Relying upon what I knowright now, as opposed to being able to see the future and learn who Prince Fielder will sign with, or which player might tear a knee ligament water skiing in the Bahamas I can’t say this prediction will hold up until opening day. But glancing at the final 2011 standings I had a very weird passing thought. Although players have jumped teams in free agency like kangaroos, although teams have spent trillions of dollars massaging their rosters, other than the coincidence factor I would not be completely shocked if the standings turned out to be exactly the same at the end of next September as they were at the end of last September.

I realize that sounds daffy and I am not saying I believe it, but after looking things over it is not impossible. Again, lacking a Magic Eight Ball I am not forecasting this unlikely scenario. Heck, weathermen have a lot more technological help than I and they can’t get things right half the time.

Armed with just the facts, years of following the game, and intuition, I am going out on the narrow ledge of a cliff right here to predict the final 2012 standings, division by division.

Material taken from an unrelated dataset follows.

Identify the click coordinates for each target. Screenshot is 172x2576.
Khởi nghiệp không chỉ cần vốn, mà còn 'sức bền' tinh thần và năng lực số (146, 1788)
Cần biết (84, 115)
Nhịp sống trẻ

This is how the teams finished in the American League in 2011: AL East, New York, Tampa Bay, Boston, Toronto, Baltimore; AL Central, Detroit, Cleveland, Chicago, Minnesota, Kansas City; AL West, Texas, California, Oakland, Seattle.

This is how I think the AL teams will finish in 2012: AL East, Boston, New York, Tampa Bay, Toronto, Baltimore; AL Central, Detroit, Kansas City, Minnesota, Cleveland, Chicago; AL West: Texas, California, Seattle, Oakland. The AL East remains the best division, but the highest quality dogfight for a divisional title is between Texas and California. If they Yankees obtain another front-line starter, they win the AL East.

This is how the teams finished in the National League in 2011: NL East, Philadelphia, Atlanta, Washington, New York, Florida; NL Central, Milwaukee, St. Louis, Cincinnati, Pittsburgh, Chicago, Houston; NL West, Arizona, San Francisco, Los Angeles, Colorado, San Diego.

This is how I think the NL teams will finish in 2012: NL East, Philadelphia, Washington, Miami, Atlanta, New York; NL Central, Cincinnati, St. Louis, Pittsburgh, Milwaukee, Houston, Chicago; NL West, Los Angeles, Arizona, San Francisco, San Diego, Colorado. Brutal NL East division. Washington’s a comer. The Dodgers are revived.

Both Chicago teams will finish in last place. And, oh yeah, Philadelphia wins the World Series over Texas. After losing their third straight World Series, the Rangers become the Buffalo Bills of unrequited baseball championship dreams.